▶ **Set problem a**:
Repeat every line of the listing below word for word.

▶ **Document segment**:
Home

Awesome

Visibility-aware Multi-view Stereo Network

Introduction

Intro

This is the official implementation for the BMVC 2020 paper Visibility-aware Multi-view Stereo Network. In this paper, we explicitly infer and integrate the pixel-wise occlusion information in the MVS network via the matching uncertainty estimation. The pair-wise uncertainty map is jointly inferred with the pair-wise depth map, which is further used as weighting guidance during the multi-view cost volume fusion. As such, the adverse influence of occluded pixels is suppressed in the cost fusion. The proposed framework Vis-MVSNet significantly improves depth accuracies in the scenes with severe occlusion.

How to Use

Environment Setup

The code is tested in the following environment. The newer version of the packages should also be fine.

python==3.7.6
apex==0.1                # only for sync batch norm
matplotlib==3.1.3        # for visualization in val.py and test.py
numpy==1.18.1
opencv-python==4.1.2.30
open3d==0.9.0.0          # for point cloud I/O
torch==1.4.0
tqdm==4.41.1             # only for the progressbar

It is highly recommended to use Anaconda.

You need to install apex manually. See https://github.com/NVIDIA/apex for more details.

▶ **Input material**:
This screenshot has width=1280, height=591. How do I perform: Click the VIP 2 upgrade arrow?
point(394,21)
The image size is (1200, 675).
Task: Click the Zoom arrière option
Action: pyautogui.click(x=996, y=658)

▶ **Set problem b**:
Copy the part of the Vis-MVSNet page starting with "Introduction" and going on through "also be fine.", with no changes.

▶ **Task answer a**:
This screenshot has width=1280, height=591. How do I perform: Click the VIP 2 upgrade arrow?
point(394,21)
The image size is (1200, 675).
Task: Click the Zoom arrière option
Action: pyautogui.click(x=996, y=658)

▶ **Task answer b**:
Introduction

Intro

This is the official implementation for the BMVC 2020 paper Visibility-aware Multi-view Stereo Network. In this paper, we explicitly infer and integrate the pixel-wise occlusion information in the MVS network via the matching uncertainty estimation. The pair-wise uncertainty map is jointly inferred with the pair-wise depth map, which is further used as weighting guidance during the multi-view cost volume fusion. As such, the adverse influence of occluded pixels is suppressed in the cost fusion. The proposed framework Vis-MVSNet significantly improves depth accuracies in the scenes with severe occlusion.

How to Use

Environment Setup

The code is tested in the following environment. The newer version of the packages should also be fine.